Material for this task:
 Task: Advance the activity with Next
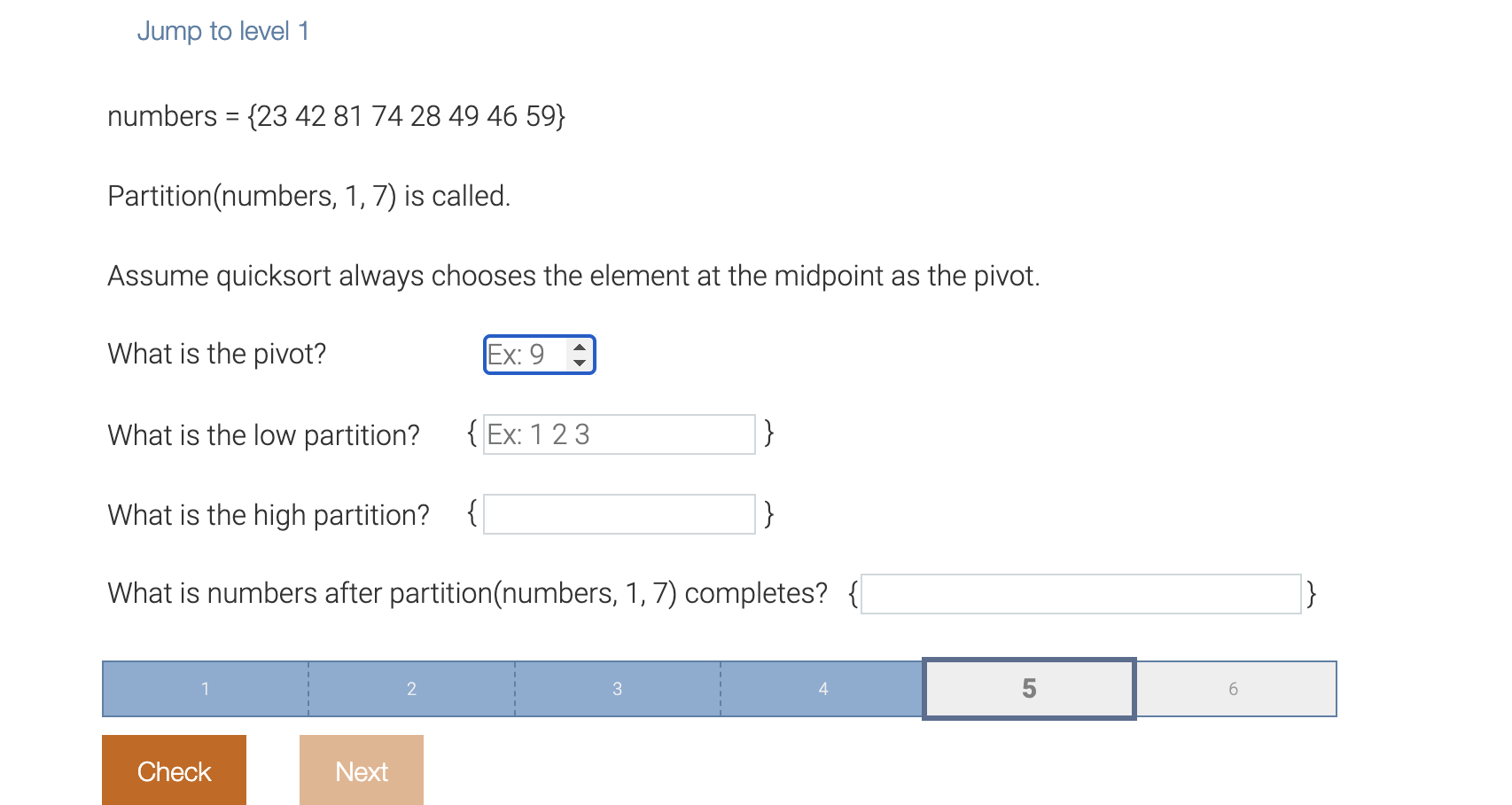(361, 770)
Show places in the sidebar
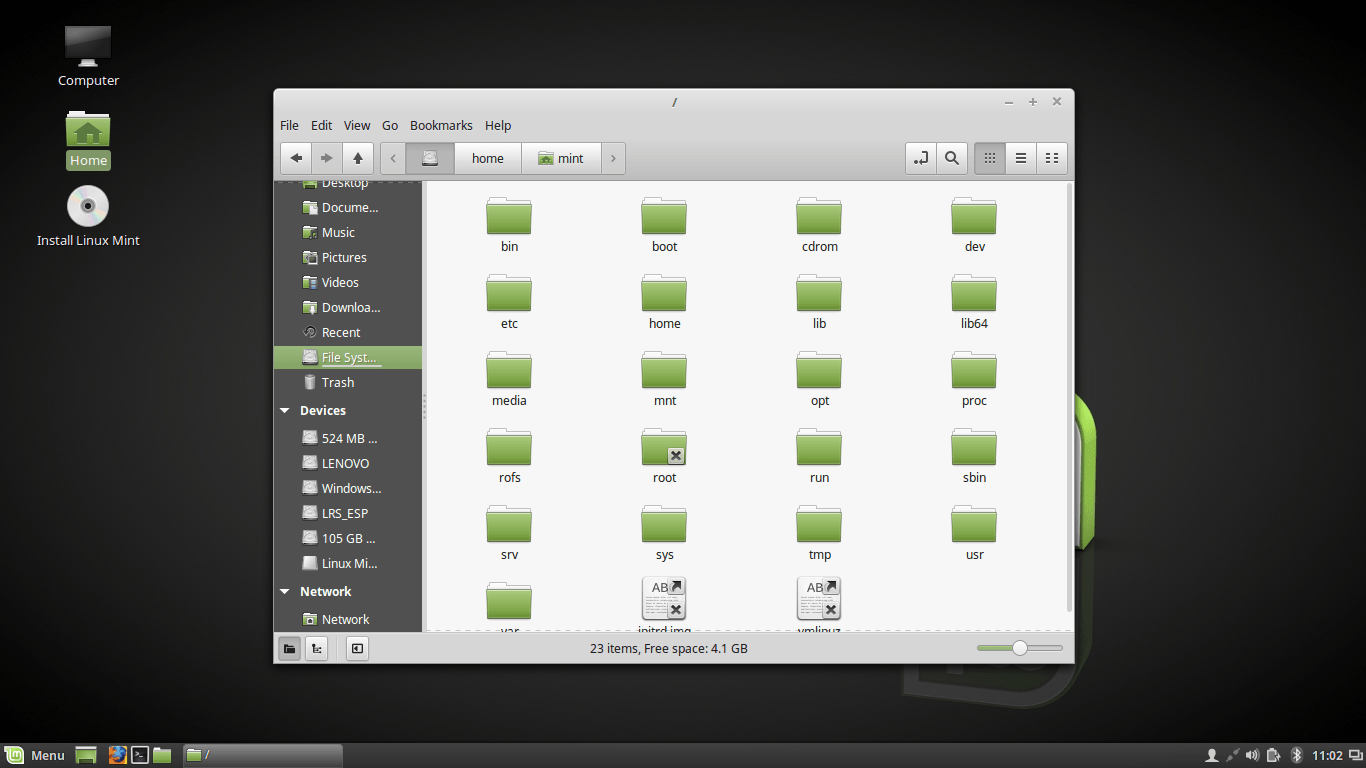Screen dimensions: 1366x768 coord(289,648)
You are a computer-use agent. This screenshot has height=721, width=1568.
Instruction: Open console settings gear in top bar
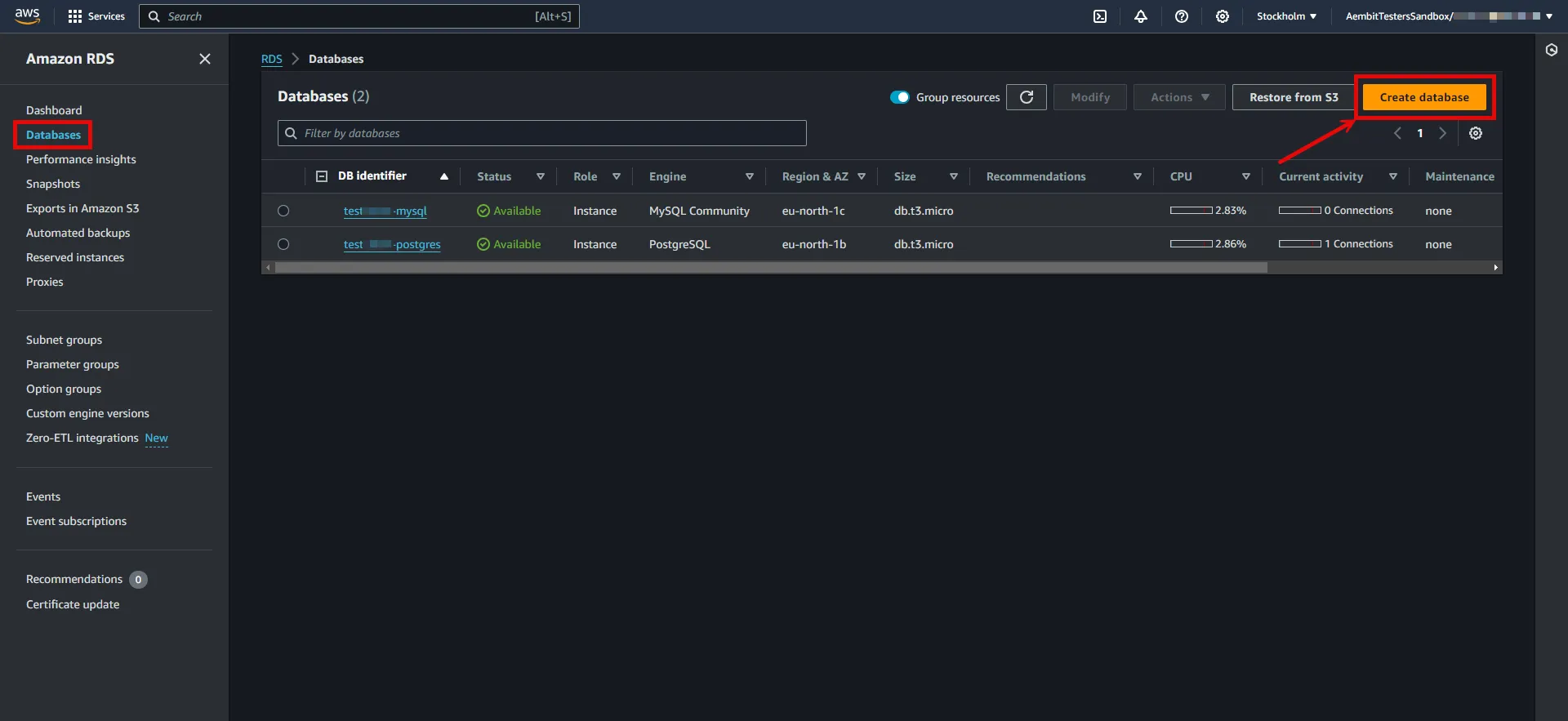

What is needed: Each line from the one holding "Show places in the sidebar" through the end of the listing is to be output exactly, both ends included, with no other lines and the pictures left out.

Reply to the task:
Show places in the sidebar
Screen dimensions: 1366x768 coord(289,648)
You are a computer-use agent. This screenshot has height=721, width=1568.
Instruction: Open console settings gear in top bar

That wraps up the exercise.